Consegna 1: Trascrivi senza alcuna modifica le righe dell'elenco comprese tra quella che contiene "442x1005 pixels. At" e quella che contiene "click(x=53, y=264)", entrambe incluse. Ometti le immagini.

====== Estratto fornito

Una rosa nel cielo

Oggi aspettavo il mio “capo” nell’atrio del dipartimento di fisica. Su una delle tante bacheche era affissa la locandina di un incontro tenuto da un “esperto” di fenomeni paranormali. Uno di quelli che sanno sempre quale trucco c’è dietro l’illusionista e che hanno la risposta pronta per ogni cosa che sia fuori dal comune.

La locandina diceva qualcosa come “noi crediamo a tante cose così come le vediamo ma i sensi possono ingannare”. Vero, verissimo. Non fa una grinza. Mentre leggevo non ho però potuto fare a meno di pensare che alcune tra le più grandi scoperte scientifiche dell’antichità erano state classificate come “paranormale” prima di diventare la fortunata osservazione di un uomo di cultura. Cosa sarebbe stato di quelle scoperte se avessero avuto la meglio le spiegazioni tanto pronte quanto improbabili di chi riduce l’insolito ad una banale coincidenza?

============

Consegna 2: Scrivi il seguito del brano sulla locandina dell'incontro sul paranormale, partendo dopo la sua ultima frase.

====== Materiale dell'esercizio

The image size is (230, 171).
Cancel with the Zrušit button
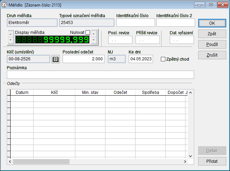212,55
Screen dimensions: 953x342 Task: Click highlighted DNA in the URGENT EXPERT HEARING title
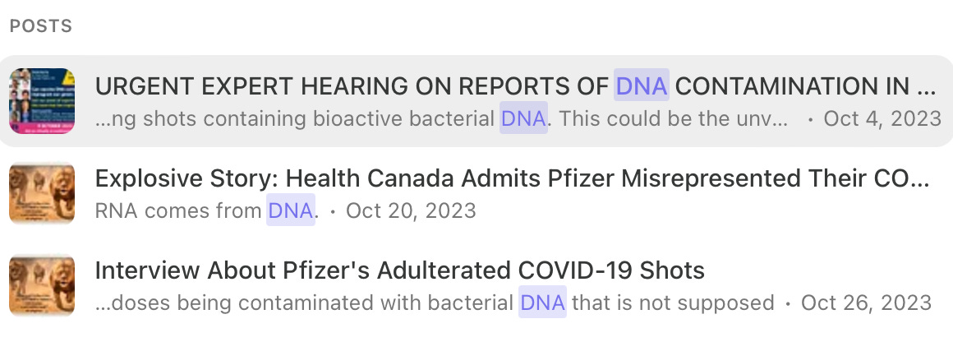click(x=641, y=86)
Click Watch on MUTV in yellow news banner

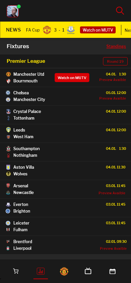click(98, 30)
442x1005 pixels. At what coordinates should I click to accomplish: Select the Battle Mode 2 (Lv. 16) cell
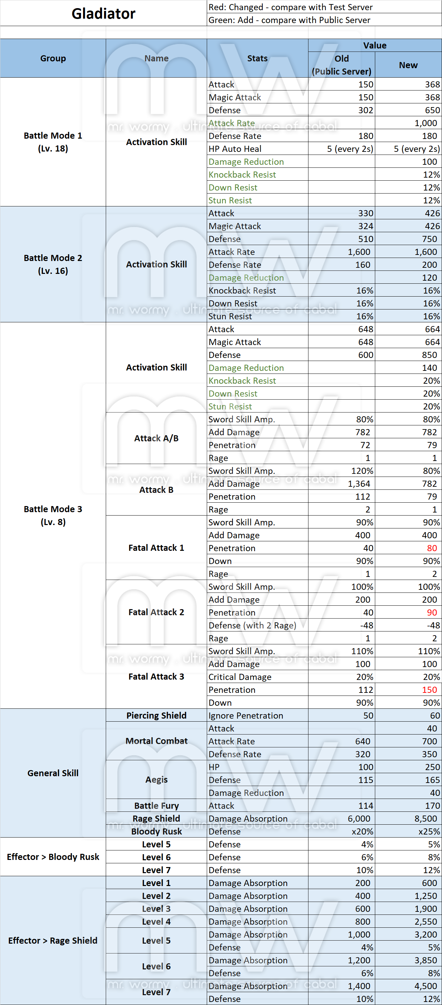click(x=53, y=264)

============
====== Materiale dell'esercizio

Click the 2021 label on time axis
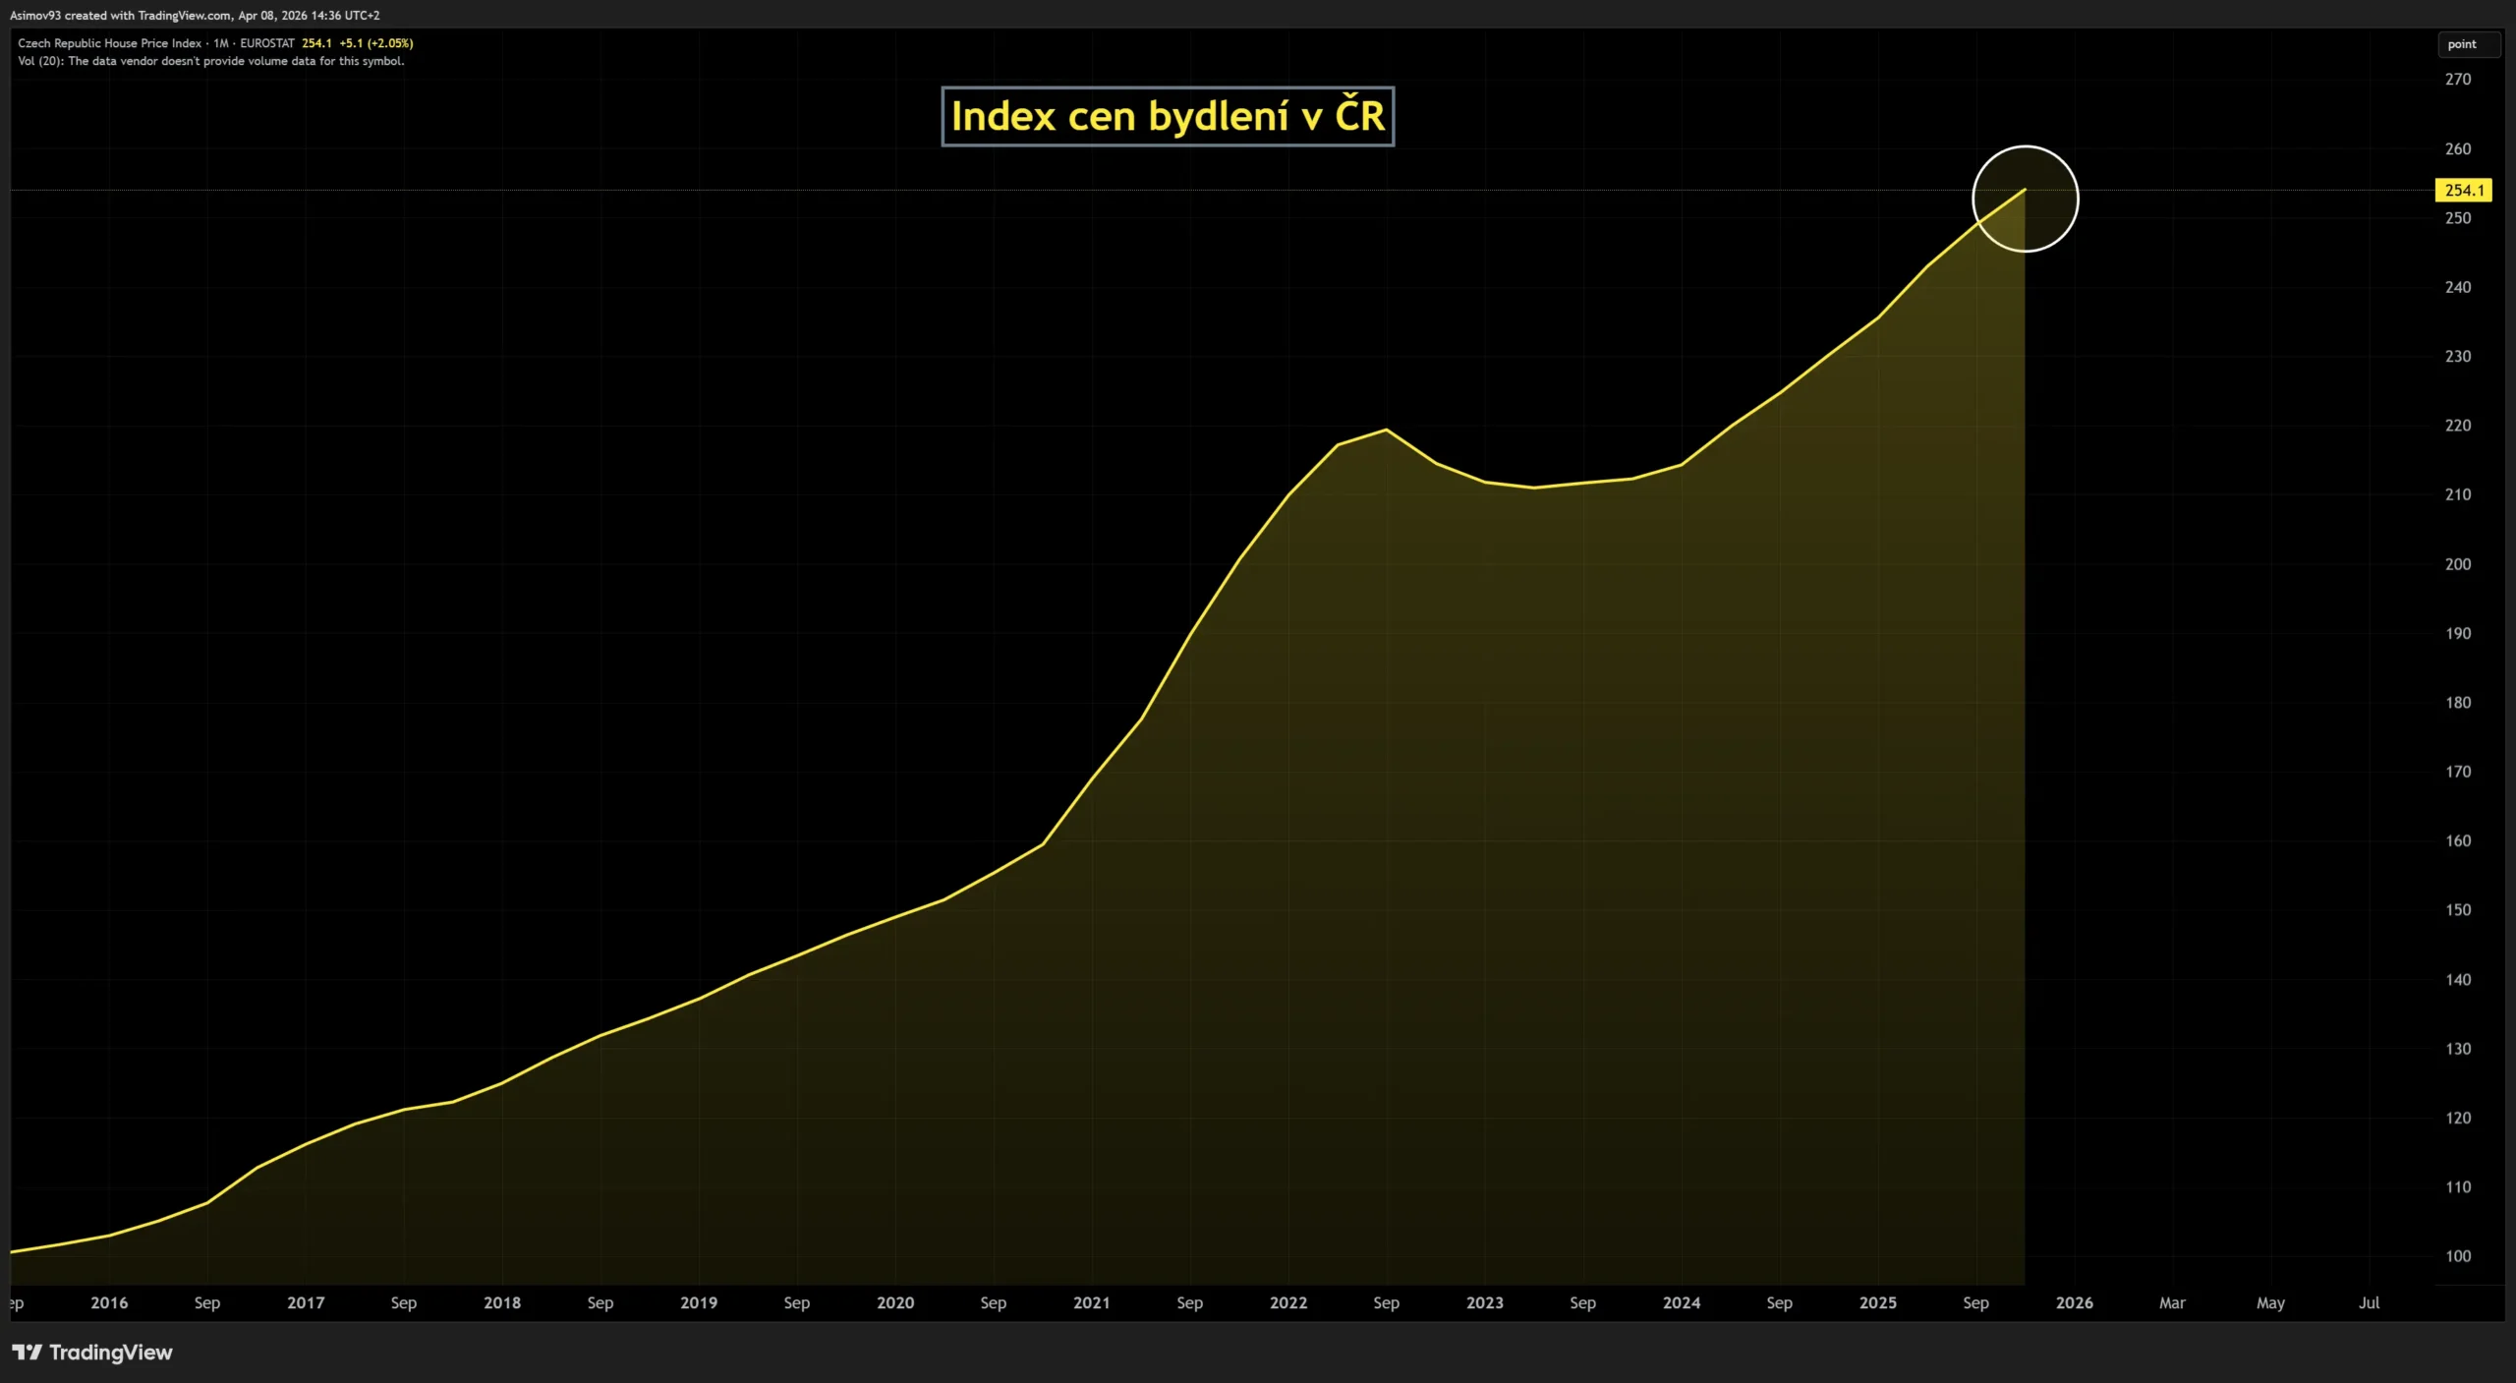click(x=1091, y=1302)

============
====== Materiale dell'esercizio

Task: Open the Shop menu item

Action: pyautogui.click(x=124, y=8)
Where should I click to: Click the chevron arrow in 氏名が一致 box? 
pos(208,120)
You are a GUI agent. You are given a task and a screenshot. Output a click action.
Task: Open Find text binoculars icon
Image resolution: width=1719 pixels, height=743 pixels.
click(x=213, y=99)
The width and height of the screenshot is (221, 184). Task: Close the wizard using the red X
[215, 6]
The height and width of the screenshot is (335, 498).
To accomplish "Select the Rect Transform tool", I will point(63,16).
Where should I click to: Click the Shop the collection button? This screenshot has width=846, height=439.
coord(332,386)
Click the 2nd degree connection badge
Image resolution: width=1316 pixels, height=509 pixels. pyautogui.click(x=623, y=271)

============

Risposta 1:
442x1005 pixels. At what coordinates should I click to accomplish: Select the Battle Mode 2 (Lv. 16) cell
click(x=53, y=264)

Risposta 2:
Il problema di chi ha l’hobby di sbugiardare gli altri è che spesso valica il confine delle vere frodi, nelle quali il trucco c’è perché intenzionale, finendo per aggredire qualsiasi cosa non rientri negli schemi della normalità. Così se una persona vede qualcosa di insolito viene rapidamente liquidata senza neanche indagare seriamente sul fenomeno del quale ella è testimone. Se qualcuno venisse a dirmi di aver visto una rosa fluttuare nel cielo sarei tentato anche io di prenderla per matta, ma c’è un’onestà razionale che dovrebbe spingerci a verificare con l’esperienza quanto ci viene detto. Potremmo scoprire qualcosa di nuovo o, semplicemente, prendere un telescopio e vedere proprio una rosa in cielo.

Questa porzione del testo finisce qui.